All the Wrong Places

One thing that I am beginning to realize, now more than ever, is that I expect more from people than they expect from themselves. This leaves me feeling disappointed, hurt and alone -- always. Usually, people represent themselves in one way (perhaps as they aspire to be) and often times they have no intentions of meeting or exceeding this represented version of themselves.

For the past 3 months, I've been committed to a vocational program with the expectation of finding clarity and understanding of myself, my career and my path. Unfortunately, this vocation means living without the material luxuries that success may offer. In other words, monetary remuneration does not come with my position that entails hard work, strategic thinking and constant tests of morality and faithfulness. In this,I am learning invaluable lessons about myself and others that I love, those whom I think that I love and people who I may or may not know after this full year culminates in July.

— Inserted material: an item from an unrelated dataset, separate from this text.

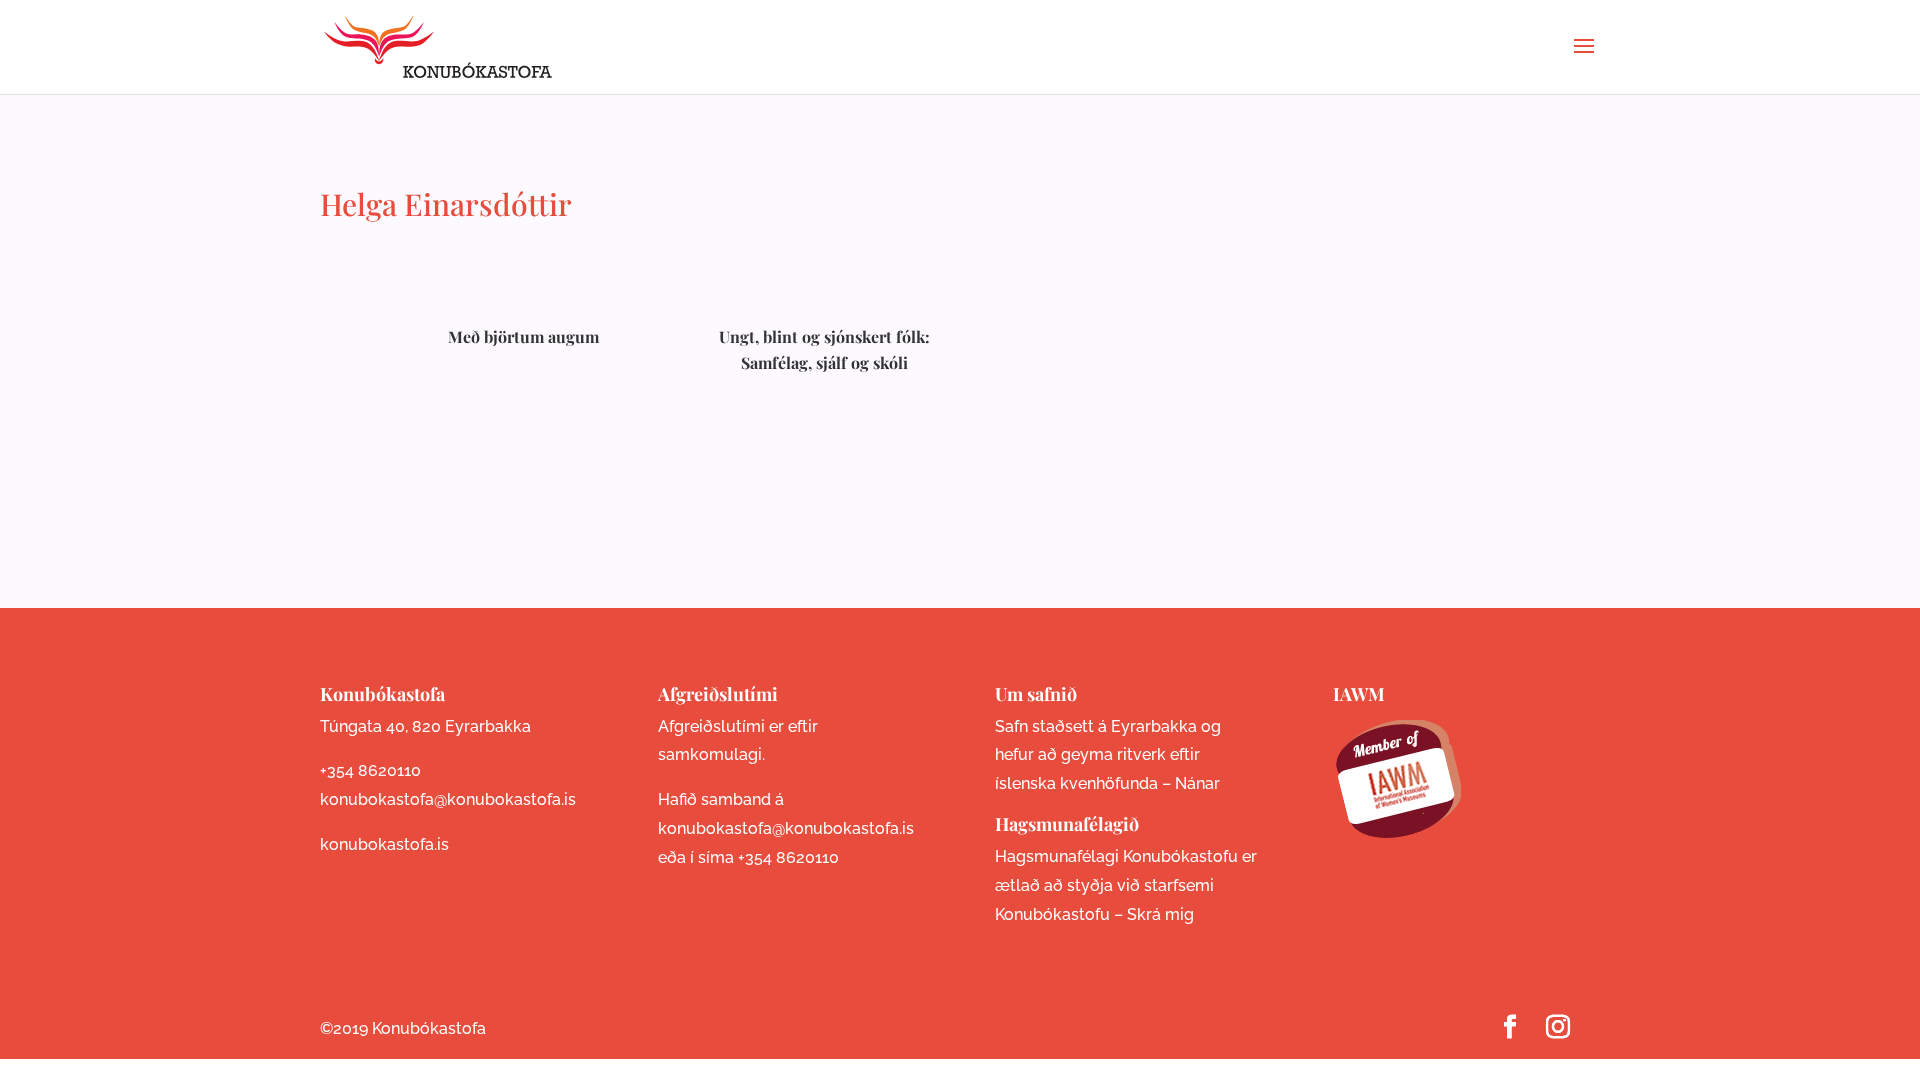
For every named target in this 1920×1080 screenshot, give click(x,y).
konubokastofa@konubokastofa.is (448, 799)
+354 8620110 (370, 770)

My sacrifices for the people that I care about has not been given in money, gifts or partying until 4am but instead with the only thing that I have to give -- my time and my love for them. Unfortunately, for most this is not enough. Sadly, I've come to learn that the most important things in my life are not my physical appearance or my personal belongings, but instead my health and my longing for a family and a purpose-filled life. Substance, faithfulness and loyalty are tried and tested. Tears are shed, love is lost and those without the palate for my perceived "simple life" fall by the way-side. These people include parents, friends, ex-lovers and others. I have to believe that it's all for the best to make room for the right people who will be by my side when this is all said and done. I have to believe there's a place for everyone and I hope that the right people find me in this crazy world. For now, I'm fine with being lost and finding my way with the ones who are still with me.